Collective Impact Approach

The Atlanta Women’s Foundation’s goal is to support organizations that improve the lives of economically vulnerable women and girls in Clayton, Cobb, DeKalb, Fulton, and Gwinnett counties. One of the ways we accomplish this is through grantmaking. In order to achieve the greatest impact with the funds AWF invests in the community, we have incorporated a Collective Impact Approach into our grantmaking.

Through this approach AWF brings together our grantees in order to do the most good for the largest number of women and girls. As the backbone organization, AWF guides the vision and strategy of the project, maintains communication, ensures all data is collected and measured in the same way, and provides supportive activities like annual convenings.

Program components include cohort multi-year funding; facilitated discussions to foster a safe environment for peer to peer sharing; program evaluation assistance; individualized one-on-one consultation; workshops and trainings; and interactive convenings that allow nonprofits an opportunity to share their work and explore collaboration.

More than simply a new way of collaborating, collective impact is a structured approach to problem solving that includes five core conditions.

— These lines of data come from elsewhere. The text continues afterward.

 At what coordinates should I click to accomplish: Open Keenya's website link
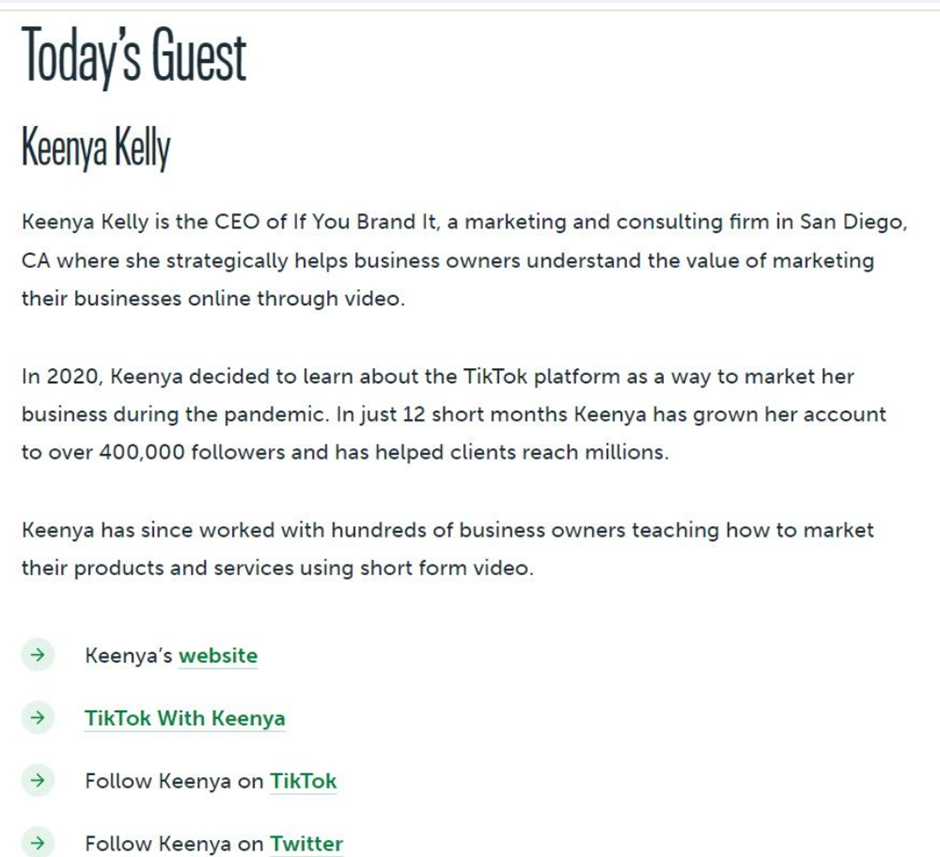coord(218,656)
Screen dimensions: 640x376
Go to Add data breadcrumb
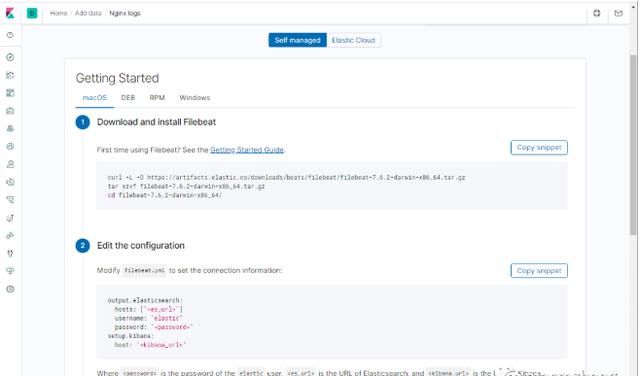pos(88,13)
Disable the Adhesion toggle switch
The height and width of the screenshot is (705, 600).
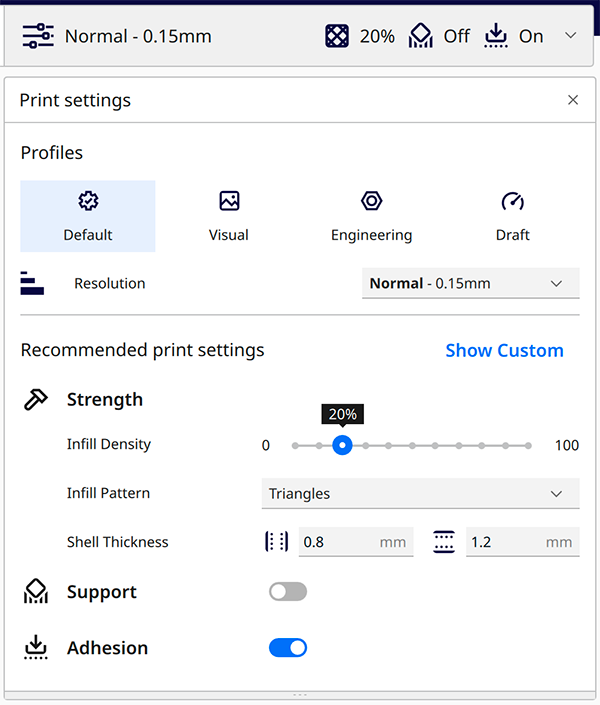click(x=288, y=648)
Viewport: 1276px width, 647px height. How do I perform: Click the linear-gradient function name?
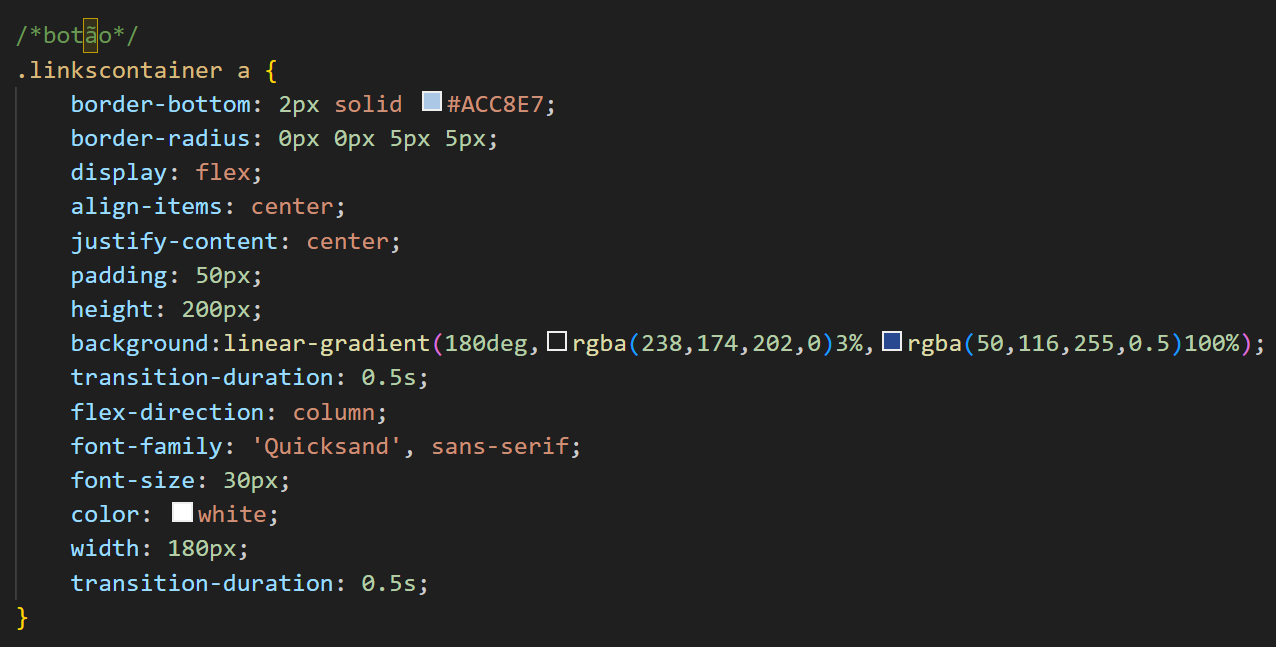(327, 343)
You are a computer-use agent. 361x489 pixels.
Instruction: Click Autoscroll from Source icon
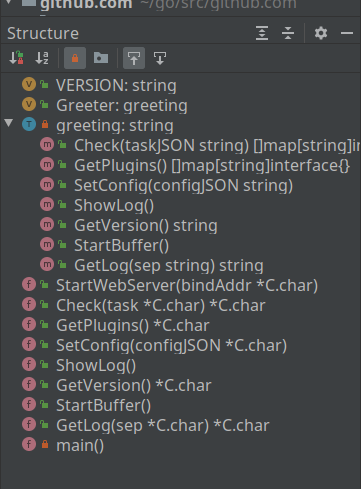[x=160, y=58]
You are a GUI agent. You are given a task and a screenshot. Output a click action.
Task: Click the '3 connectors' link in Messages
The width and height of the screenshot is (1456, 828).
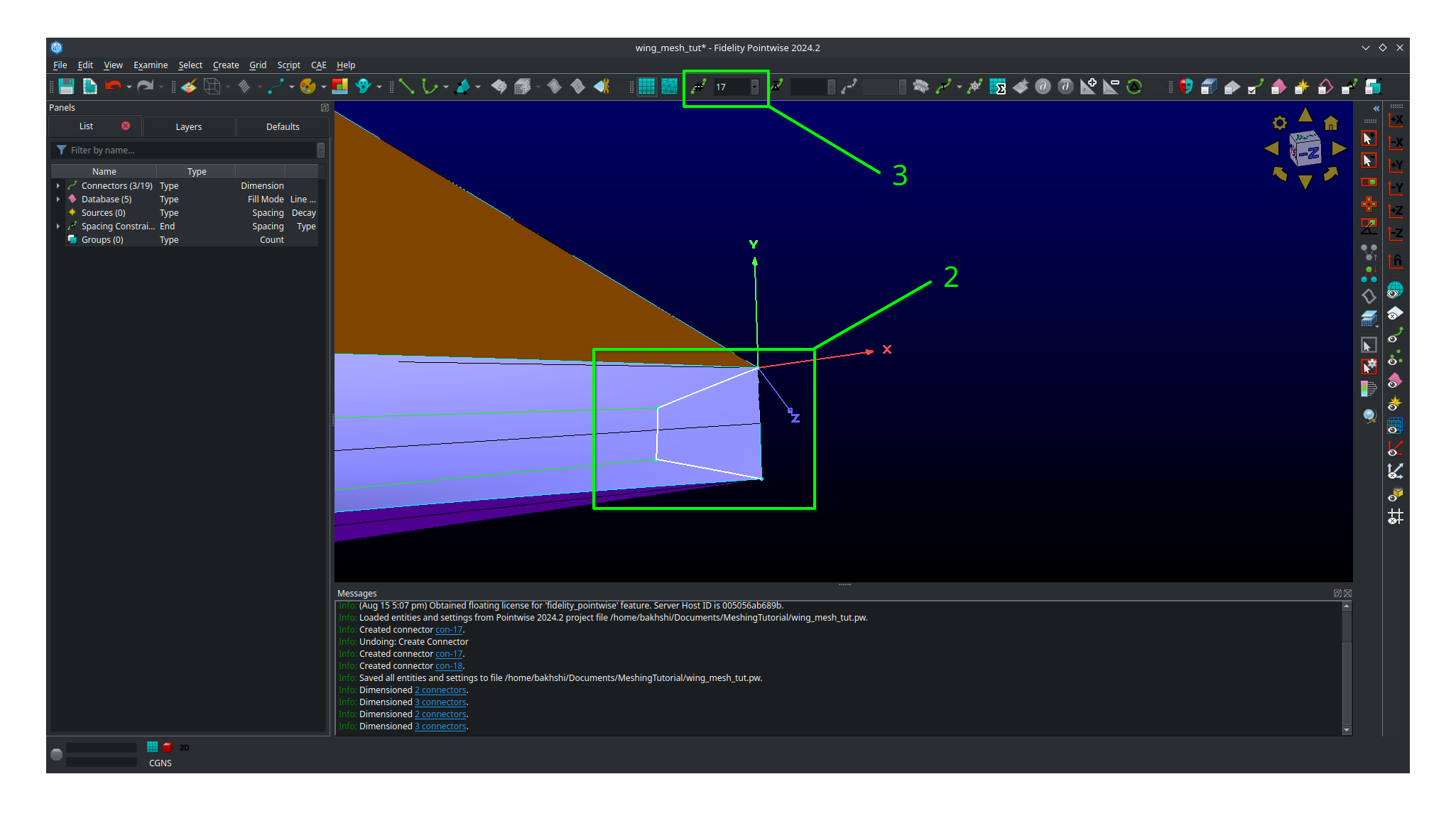click(x=440, y=702)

In this short video, hear directly from our grantees on how AWF and the Collective Impact Approach is making a difference.

FIVE CORE CONDITIONS

Common Agenda

All participants have a shared vision for change, including a common understanding of the problem and a joint approach to solving it through agreed upon actions.

Continuous Communication

Consistent and open communication is needed across the many players to build trust, assure mutual objectives, and create common motivation. Hosted learning convenings focus on key topics to develop deeper insights and understandings of challenging content areas across the community. These might include clients, systems leaders, subject matter experts, organization development professionals or government officials.

Shared Measurement System

Collecting data and measuring results consistently across all participants ensures that efforts remain aligned and participants hold each other accountable. The cohort develops a performance measurement system that tracks a set of early performance indicators and incorporates data from the initiative’s shared measurement system.

Shared Reinforcing Activities

Collecting data and measuring results consistently across all participants ensures that efforts remain aligned and participants hold each other accountable. Data collected through a shared measurement system can contribute to a variety of evaluation efforts. For example, quantitative data from the shared measurement system can complement qualitative data collected from interviews, focus groups, and surveys.

Backbone Function

Creating and managing collective impact requires dedicated staff with specific skills to coordinate participating organizations and agencies. The backbone function provides periodic and systematic assessments of progress attained by the various working groups and then synthesizes the results.